The next decade and a half proved to be a period of tremendous challenges and setbacks for Continental Steel and for the American steel industry as a whole. Despite a worldwide steel boom in 1973–1974, American producers were confronted by labor disputes, the costs of modernizing an aging infrastructure, environmental issues and foreign competition from Europe and Japan. In 1971 Continental Steel experienced a contentious strike involving the issue of pension funds. Critics accused Castle of mismanagement and of wresting maximum profits from operations without investing sufficient capital into expansion and modernization. In 1977, Castle was dismissed from his posts at Penn-Dixie for selling Florida swampland to the corporation far above its actual worth. Two years later, he was convicted of defrauding Penn-Dixie in this conspiracy and sentenced to 15 months in prison.

==Bankruptcies and demise==

Troubles continued to plague Penn-Dixie. In 1980, the firm filed for Chapter 11 reorganization bankruptcy. On January 29, 1982, the company was able to obtain concessions from its United Steelworkers local that reduced labor costs by $2 an hour, and it agreed to pass on the savings to its employees once the company attained profitability. In March 1982, it emerged from bankruptcy, having shed all its operations with the exception of the steel division.
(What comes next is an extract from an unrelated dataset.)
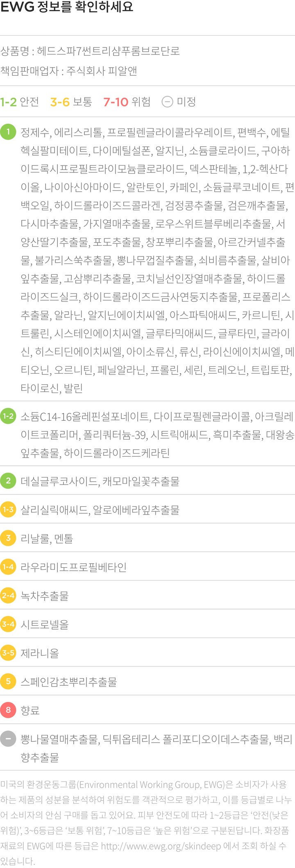295x868 pixels.
Task: Click the yellow grade 5 badge
Action: click(8, 682)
The company reorganized under the name Continental Steel Corporation, with its headquarters being relocated from New York to Kokomo. Expenditures were made in 1984–1985 on a new continuous rod mill and a continuous billet caster in hope that this would salvage the company, but the business continued to decline. In late 1985, Continental Steel again sought Chapter 11 bankruptcy, hoping for another opportunity to reorganize, but in February of the following year its creditors were successful in having the Chapter 11 reorganization converted to Chapter 7 liquidation. On February 17, 1986, Continental Steel shut down what remained of its operations in Kokomo, leaving over 700 workers jobless.

==Pension and environmental controversies==

Even after its closing Continental Steel generated controversy. Embittered workers, who had earlier been led by management to believe that their pensions were secure, discovered that this was not the case. The dispute that ensued was only partially resolved through compensation provided by the Federal Pension Benefit Guaranty Corporation.

In its last few years of operation, Continental Steel had encountered problems with the Indiana Department of Environmental Management (IDEM) and the federal Environmental Protection Agency (EPA) due to alleged improper disposal of hazardous wastes and PCBs, and in March 1989, the 183 acre area that it had occupied was declared a Superfund site, with the EPA and IDEM sharing responsibilities for a massive, costly cleanup which would include the decontamination and demolition of its plant buildings in 1999–2000. While considerable progress has been made over the past two decades, decontamination efforts continue, accompanied by vigorous discussion and debate in Kokomo concerning what use might be made of this property in the future.

In 2016, the site was converted into a solar energy park, which began operating on December 29, 2016.